Publié le : 08/07/2017 - Auteur : Francis LE GUEN
Catégories : Histoires de plongée , Voyages plongée

Plongée en eaux troubles

Des centaines de méduses pulsaient autour de nous dans l’eau verte. Venues du fond, elles décollaient vers la surface, à la recherche du soleil, avant de sonder de nouveau, en un ballet qu’on devinait millénaire. Dans les eaux saumâtres de ce lac intérieur, une faune marine étrange prospérait, adaptée depuis des milliers d’années à ce milieu tropical, hybride de jungle, de mer et de pluie. Sur les arches immergées des palétuviers, sur les branches plongeantes des grands arbres qu’on voyait à peine ridés à travers l’eau : tout était couvert d’éponges multicolores, de coraux mous, de fantômes gélatineux. Ce jour là, les méduses poussaient dans les arbres…


C’était à Bornéo. Nous achevions les dernières prises de vue du film « L’origine des mondes » dans le lac aux méduses de Kakhaban. Avant de rebrousser chemin vers la mer où nous attendait le bateau. Chargés de tout l’équipement, en équilibre sur des poutres de bois plus ou moins branlantes au dessus d’un karst calcaire coupant comme des lames de rasoir…

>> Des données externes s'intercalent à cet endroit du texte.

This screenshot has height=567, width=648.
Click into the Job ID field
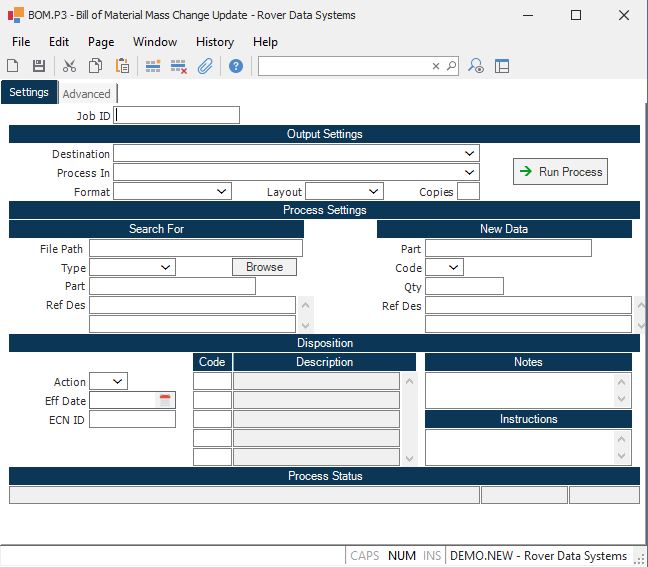178,115
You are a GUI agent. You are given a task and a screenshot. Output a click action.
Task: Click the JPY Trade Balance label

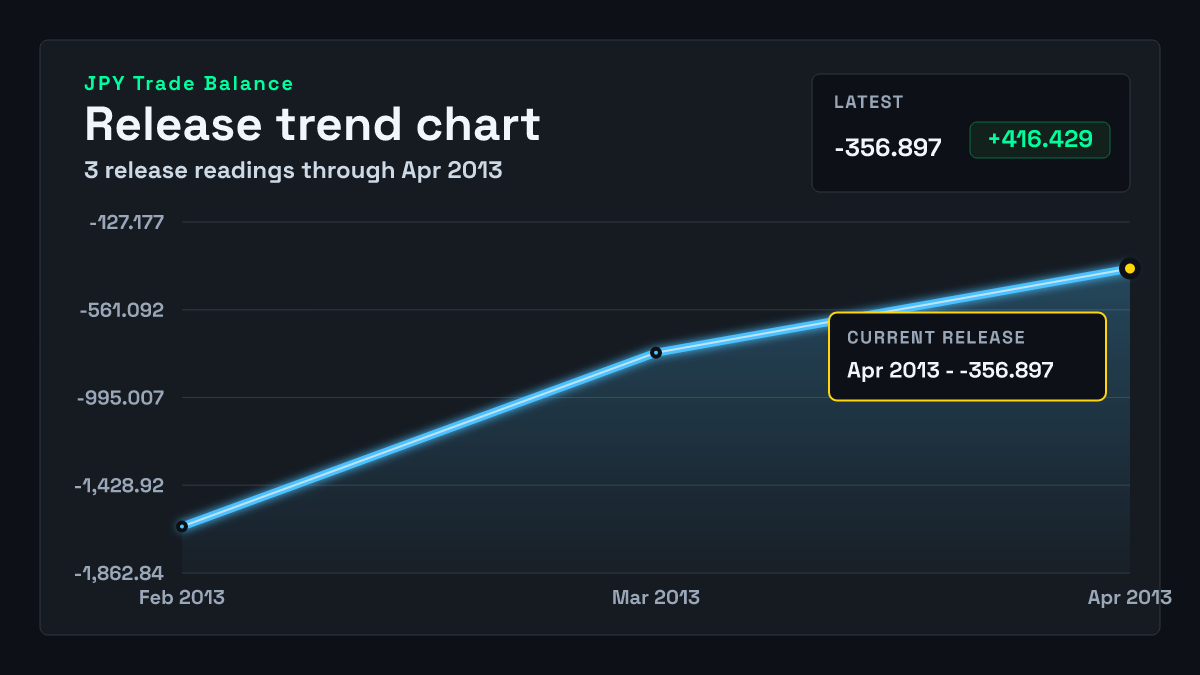(189, 84)
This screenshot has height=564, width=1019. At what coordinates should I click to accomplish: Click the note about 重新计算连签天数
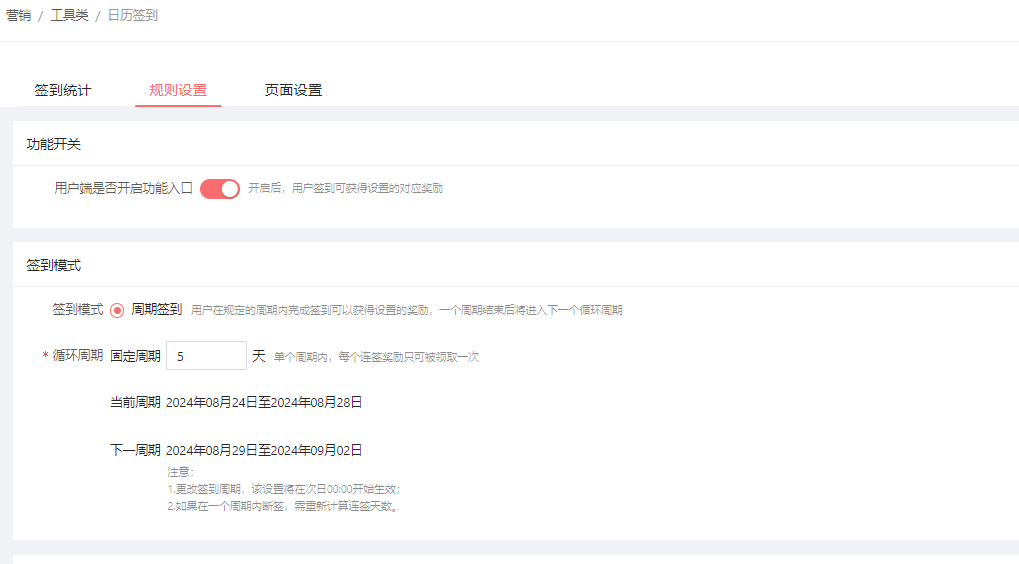pyautogui.click(x=283, y=506)
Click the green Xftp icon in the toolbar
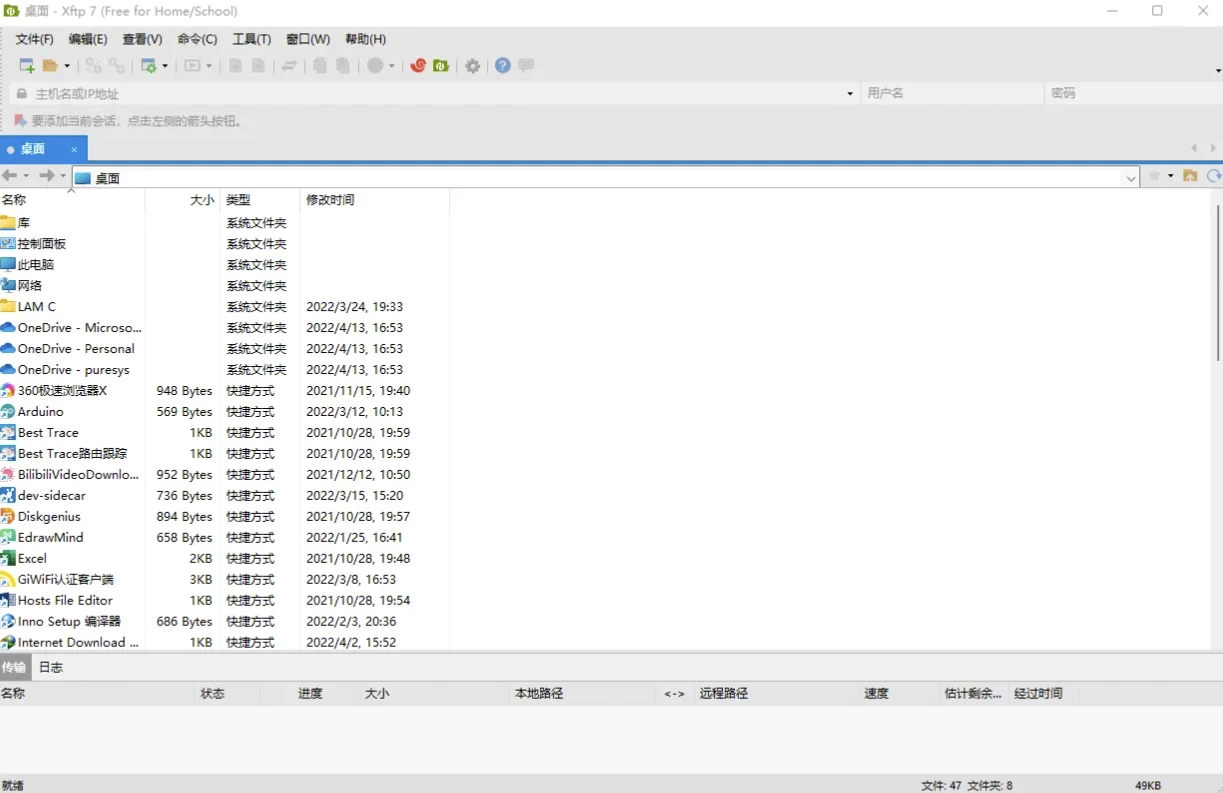The height and width of the screenshot is (793, 1223). click(x=441, y=66)
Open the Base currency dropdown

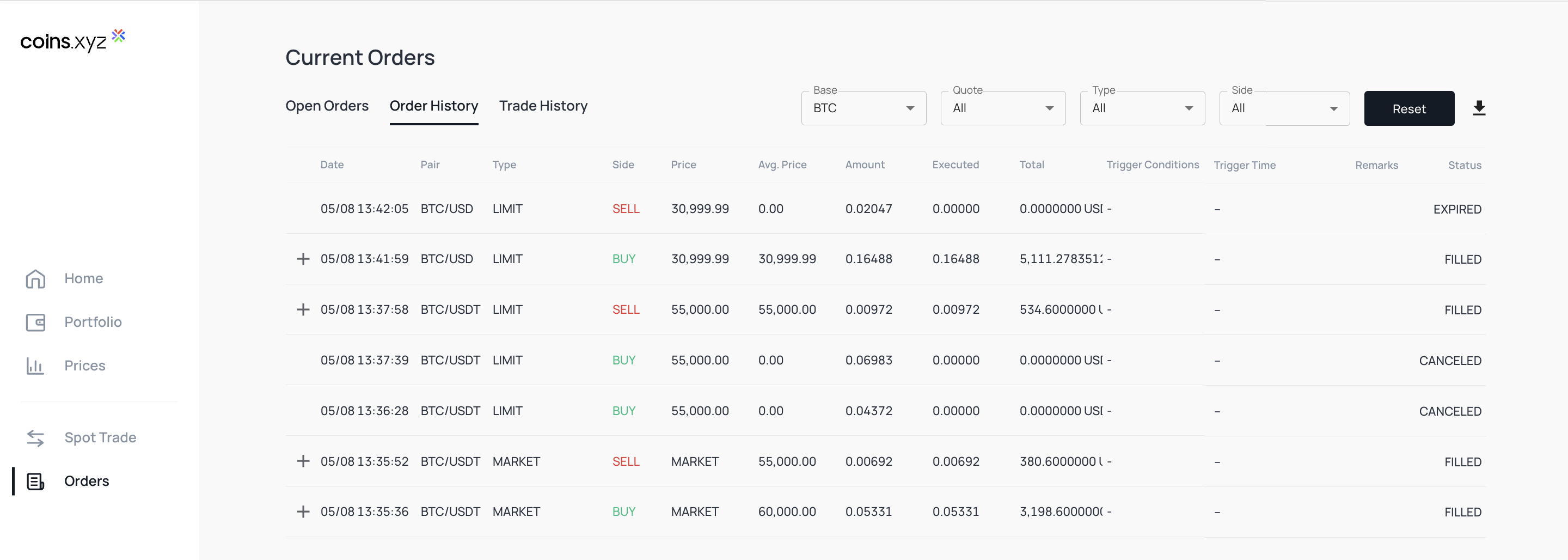tap(863, 108)
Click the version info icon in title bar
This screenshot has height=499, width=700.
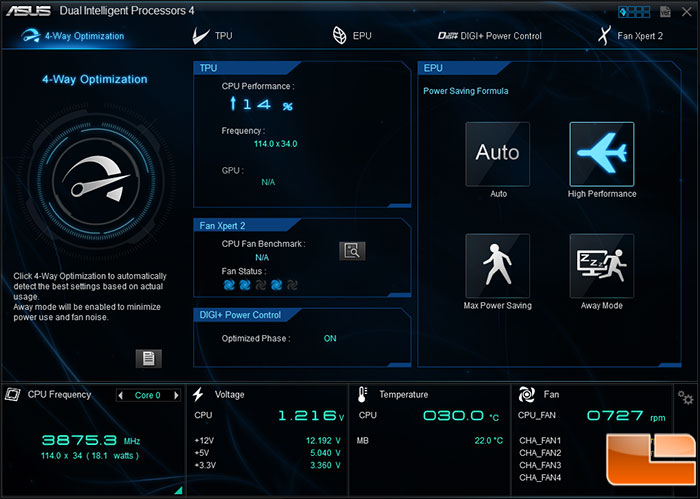click(x=663, y=12)
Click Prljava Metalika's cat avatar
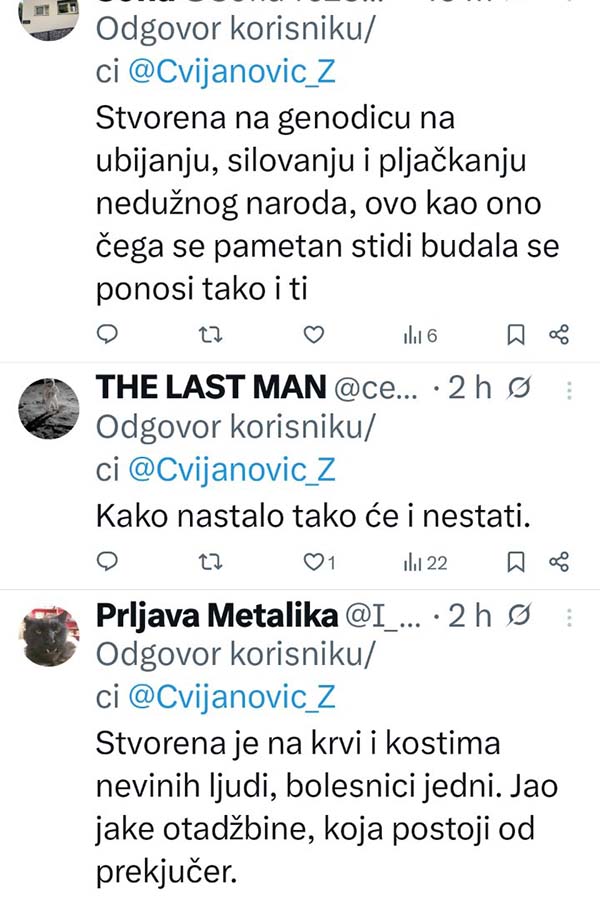Image resolution: width=600 pixels, height=900 pixels. 49,636
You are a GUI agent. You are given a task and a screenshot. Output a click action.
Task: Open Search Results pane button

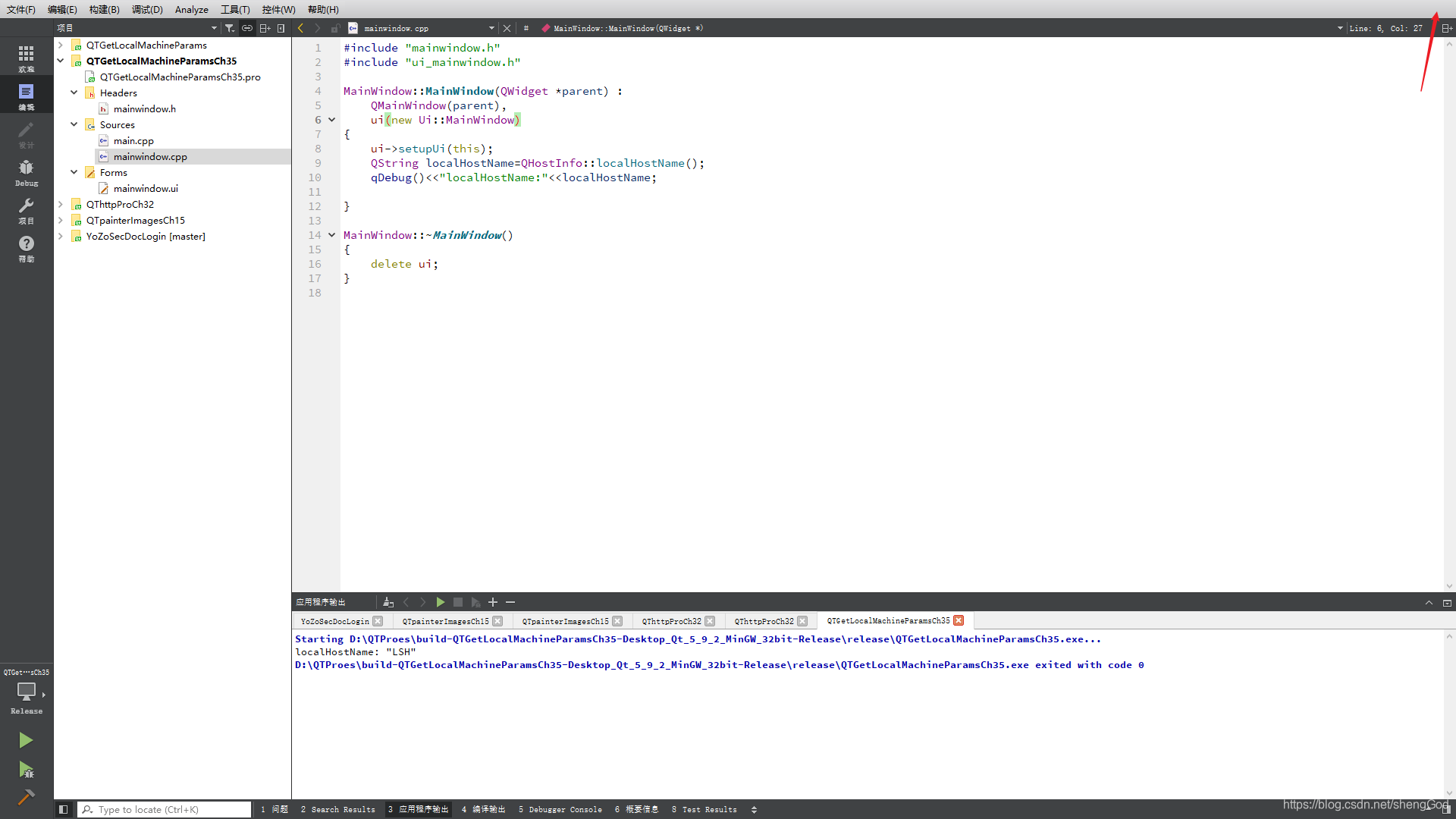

On plonge le plus souvent en eau de mer. Plus rarement en eau douce. Mais combien d’entre vous ont plongé dans les deux, voire les trois, en même temps ? Je veux parler de ces mélanges d’eaux, de ces étonnants changements de phases rencontrés parfois au sein du milieu : haloclines, thermoclines… Et l’argile liquide, plus ou moins compacte, le milieu peut-être le plus stressant de tous ?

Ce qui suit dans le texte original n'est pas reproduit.